# Introduce yourself



## Poco (May 6, 2015)

Hi everyone, 

I've been browsing this site for a while and been back and forth between forums. I've noticed that every other forum has an introduce yourself section, so im hoping to create one for expats in South Africa. 

Please feel free to post a short something about yourself. 
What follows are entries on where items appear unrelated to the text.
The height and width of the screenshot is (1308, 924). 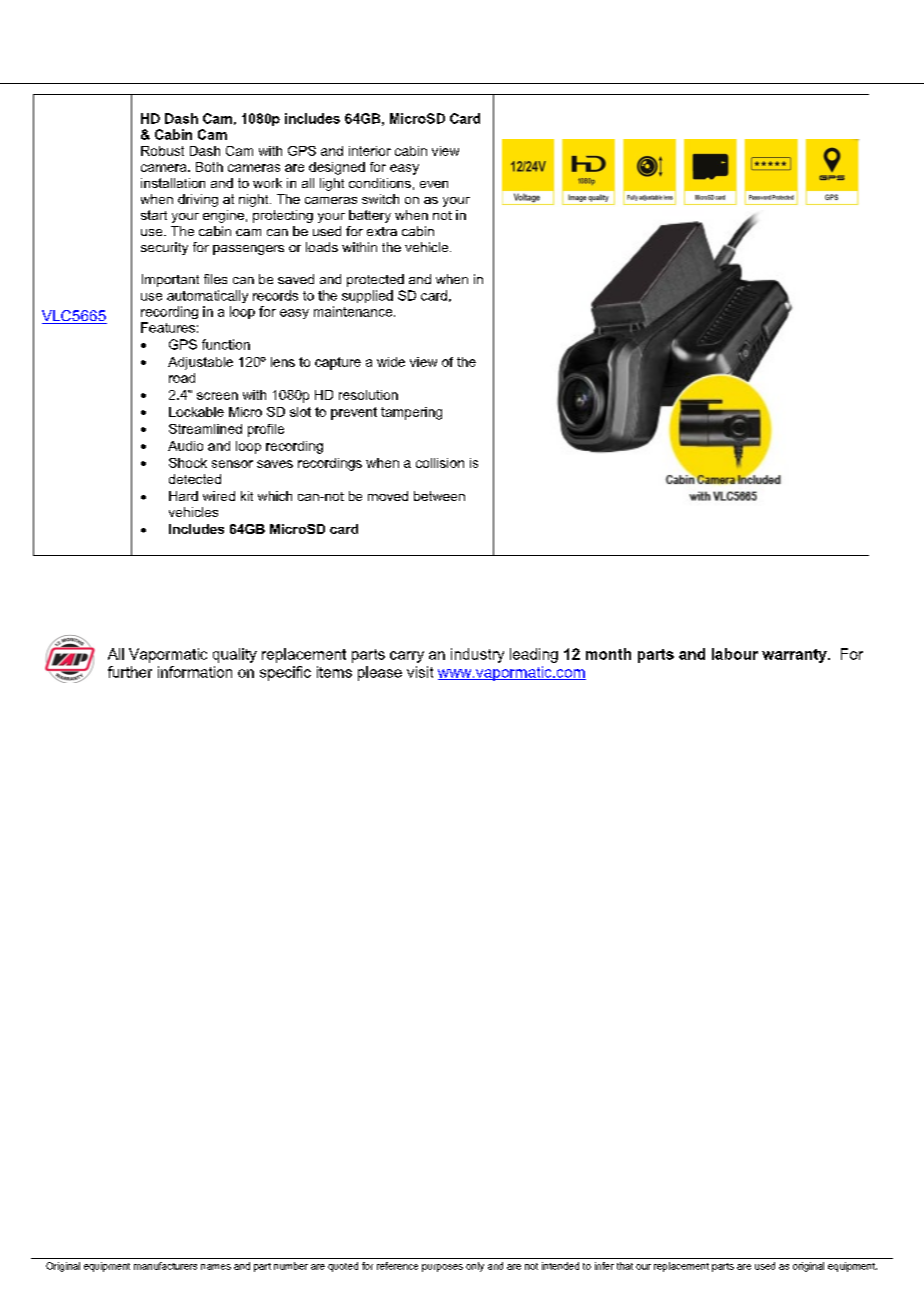 I want to click on information, so click(x=195, y=672).
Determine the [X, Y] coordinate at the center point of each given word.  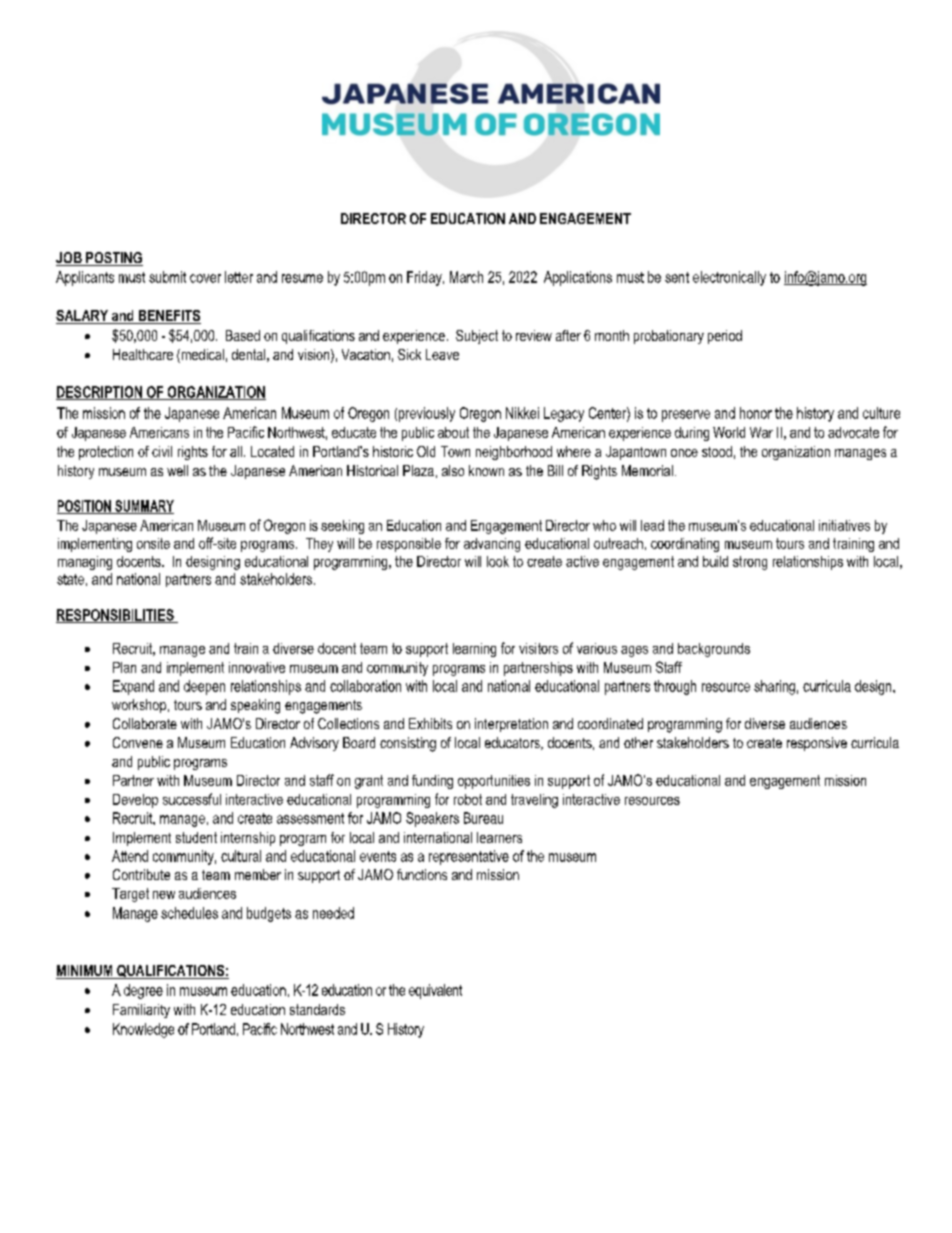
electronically [729, 278]
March [466, 277]
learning [474, 650]
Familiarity [141, 1011]
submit [167, 277]
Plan [124, 667]
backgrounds [714, 650]
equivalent [435, 991]
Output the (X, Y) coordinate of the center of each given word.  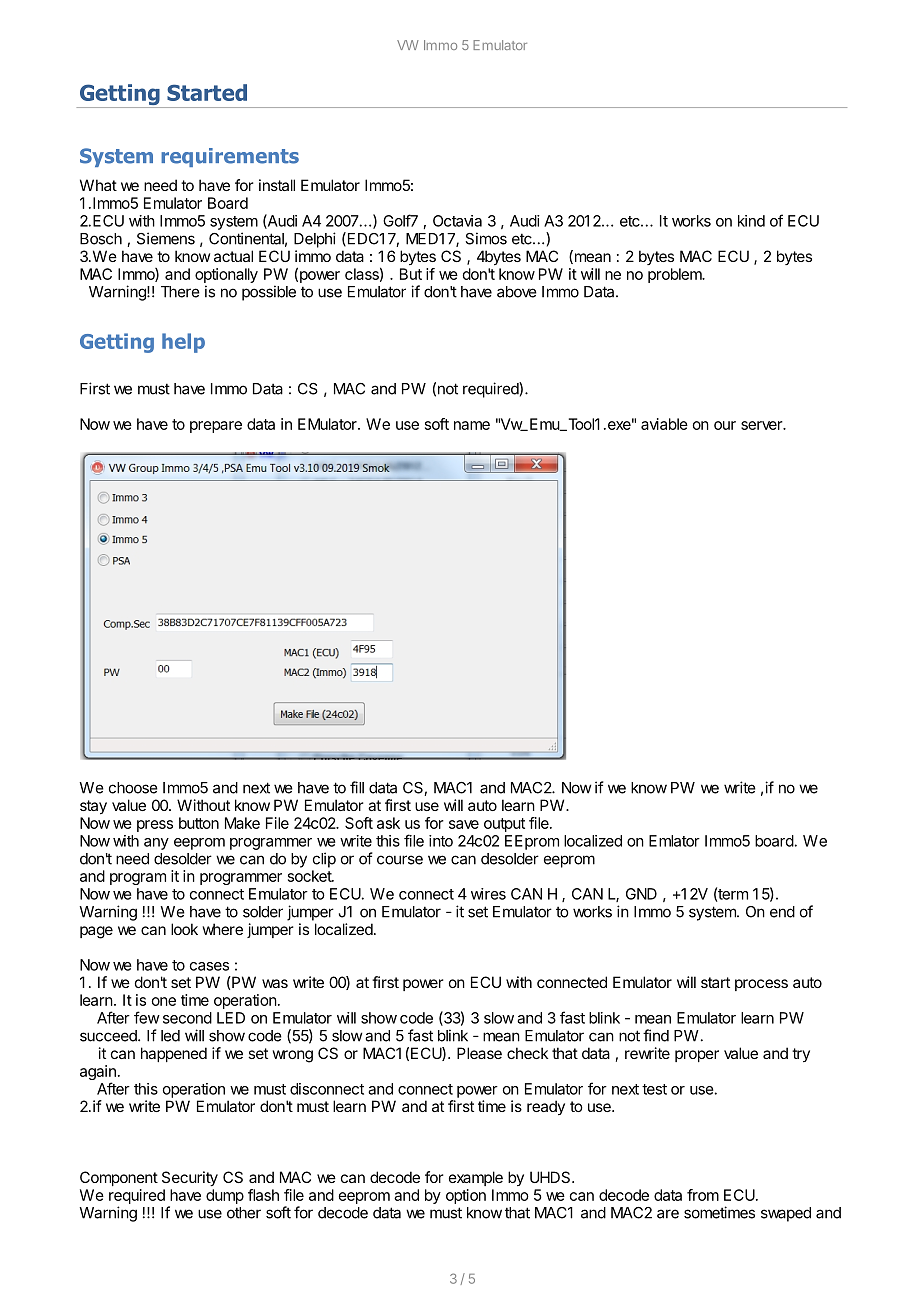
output (504, 825)
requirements (230, 157)
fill (357, 787)
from (703, 1195)
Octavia (457, 221)
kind (751, 221)
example (476, 1178)
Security (190, 1178)
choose (133, 788)
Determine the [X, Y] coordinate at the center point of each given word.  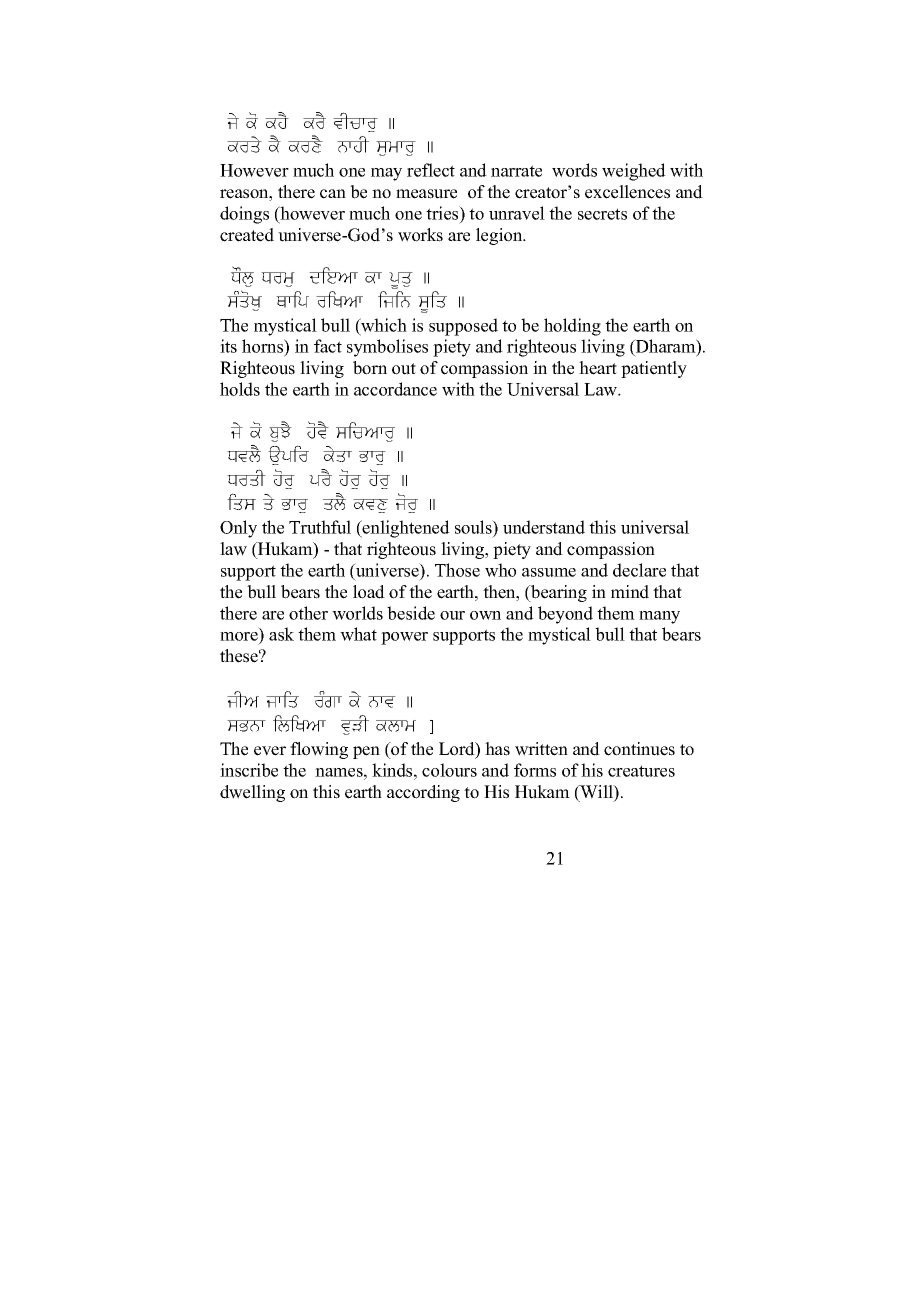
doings [244, 215]
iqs [241, 501]
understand [544, 527]
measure [426, 194]
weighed [634, 172]
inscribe [249, 770]
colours [449, 770]
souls [474, 528]
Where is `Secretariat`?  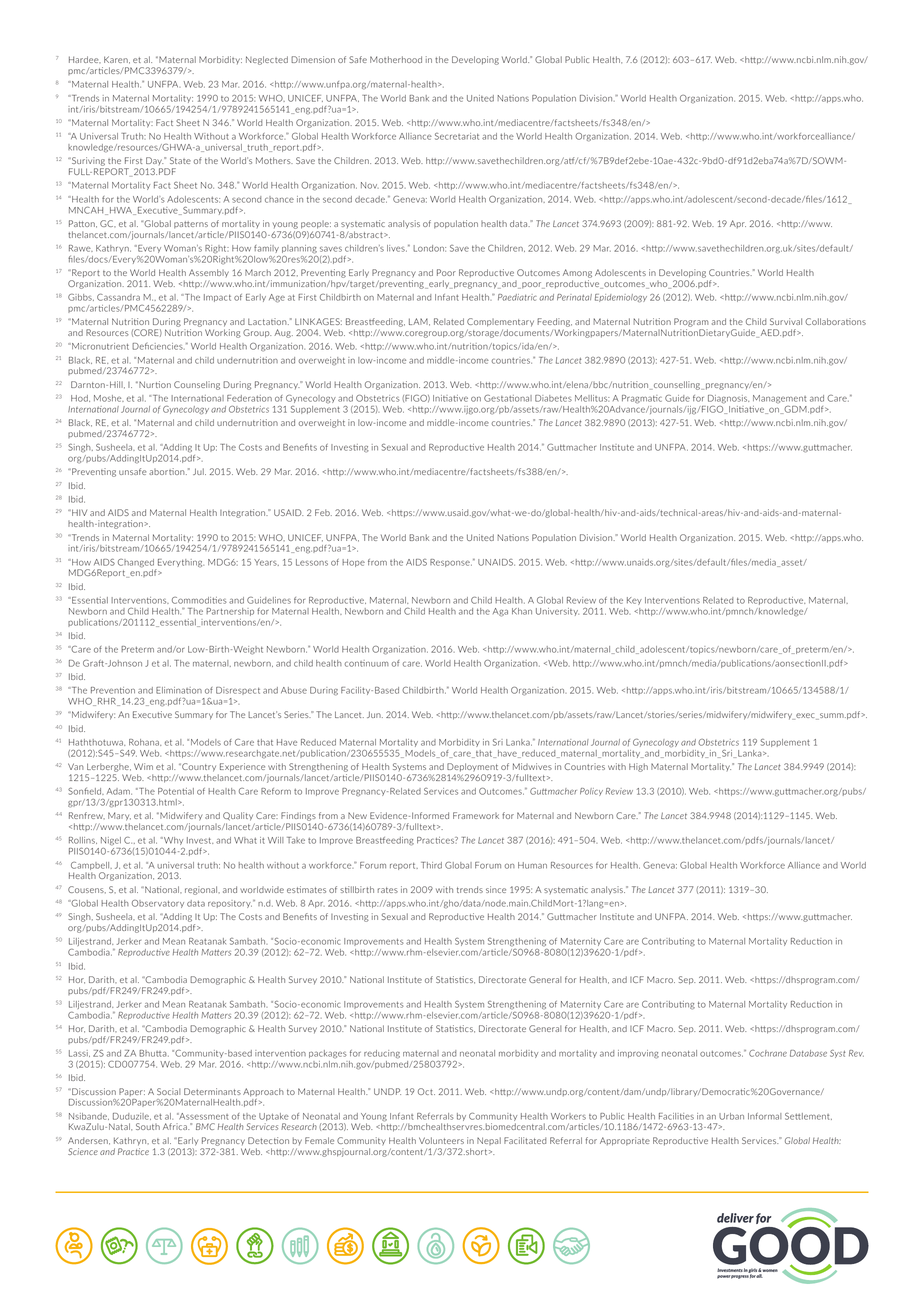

Here goes: I am a South African, hoping to relocate to the UK soon for love, BUT i am proudly South African and if anyone has any questions about this beautiful land, South Africa, please feel free to ask. I am a female, living and working in Cape Town.


----------



## killerkrish (Jan 18, 2015)

hi poco

my self krishna..iam frm india...applied for critical skills visa on june 30th and eagerly waiting fr the visa...once i get my visa iam planning to move to cape town..i.e campsbay area in westrem cape.. by profession iam into computer networks... system engineer/data center operations/desktop support engineer r the skilss i choosed fr my critical skills visa.. can tell me more about camps bay area?? i would like to know how secure it is, cost of living and job oppurtunities etc.. hope to heaar from u... thanks in advance.. have a super day ahead


----------



## rajeswar2015 (Feb 3, 2015)

Hi Everyone,

I'm Rajeswaran(B.E, MBA) from India, looking for CSV in Mechanical engineering domain with 7 years experience. I have applied for ECSA registration (april-2015) and now waiting for Interview ( date not informed). Looking for advice from similar domain friends

Thanks


----------